Strengthening the Role of Local Actors in Governance Assessments: From Data to Action

January 24th, 2023

Over the past decade, governance assessments have become increasingly important tools in Africa for monitoring whether governments are failing or succeeding in their commitments in legislation, government policies and international law. A workshop gathering civil society, development practitioners and research institutes will focus on civil society’s involvement in governance assessments and explore how these tools can better influence governance and policy processes, and hold governments accountable.

 Dakar, November 8th, 2011 – A three-day workshop in Dakar, Senegal, seeks to demonstrate, with specific tools and country experiences, how a more effective involvement by civil society in governance assessments, both as “producers” and “users” of governance data, can promote democratic governance through increased accountability and more inclusive participation.

The Africa Forum on Civil Society and Governance Assessments will be held from November 10-12, 2011around three broad:
1. African governance assessments in which civil society is involved in partnership with government;
2. Self-assessments of the civil society sector in Africa; and
3. Governance assessments initiated independently of governments, with a focus on initiatives that make use of information and communication technologies (ICTs) for large-scale citizen engagement

In addition, four sub-regional mapping reports will be presented for Western, Central, Eastern and Southern Africa, to learn about civil society’s involvement in these three initiatives and to help ground discussions during the conference in a local context.

The workshop grew out of a realization that in order to have greater impact, civil society must improve its interaction with, and effect on, public institutions, actors and policies – and do so based on rigorous evidence.
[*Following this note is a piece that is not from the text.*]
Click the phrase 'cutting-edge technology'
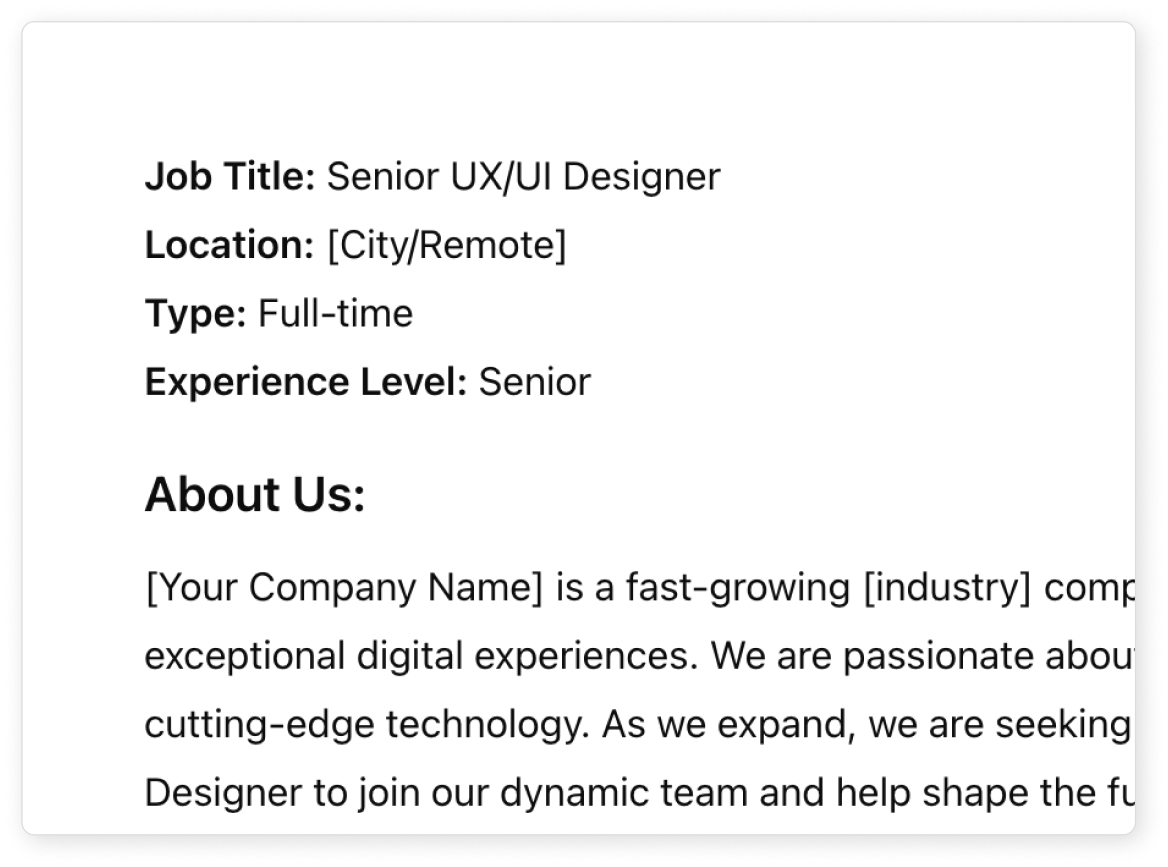 (364, 725)
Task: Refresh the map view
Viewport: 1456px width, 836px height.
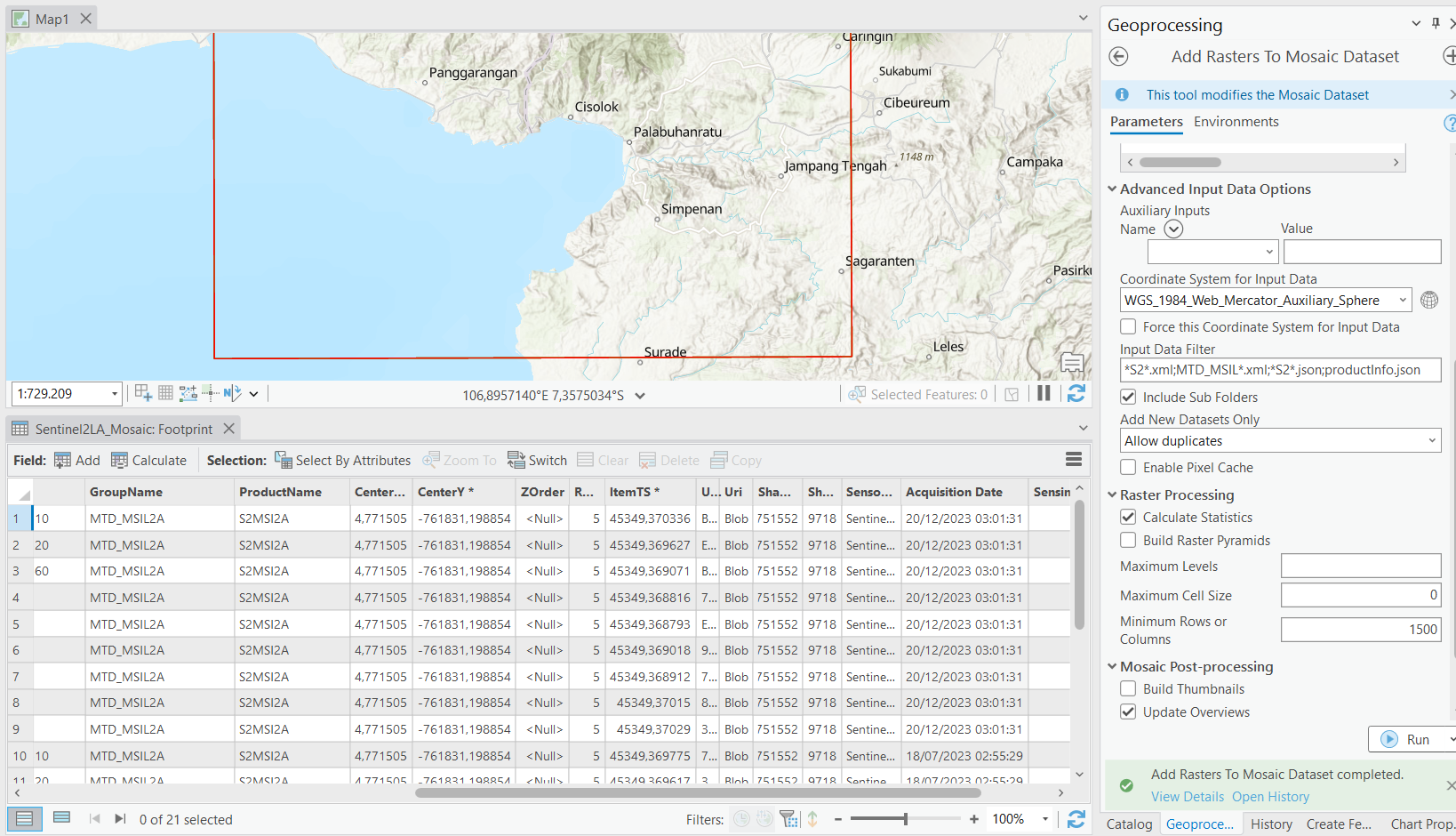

Governance assessments help diagnose governance deficits and identify critical opportunities. While assessment tools have grown in acceptance and usage, there still needs to be a better understanding of how to translate the information produced by these tools into on-the-ground practices. The workshop hopes to assimilate this broad range of tools and to offer an opportunity to share experiences, best practices and to develop networks and strategic partnerships between civil society and research institutions to ensure that their policy engagement is more influential and sustained.

The workshop will bring together an estimated 120 participants – civil society, research institutes and development practitioners from more than 30 countries, and representatives of the United Nations Development Programme (UNDP). It is being organized by the UNDP Partnerships Bureau/Civil Society Division, the Bureau for Development Policy/Oslo Governance Centre and the Regional Bureau of Africa, with support from the UNDP-France Trust Fund together with four leading partners in the field of civil society and governance: TrustAfrica, CIVICUS, CONGAD and the African Governance Institute.

The workshop will be held at Radisson Blu Hotel in Dakar, with an opening ceremony on Thursday, November 10, 2011 at 9 a.m. The media is invited.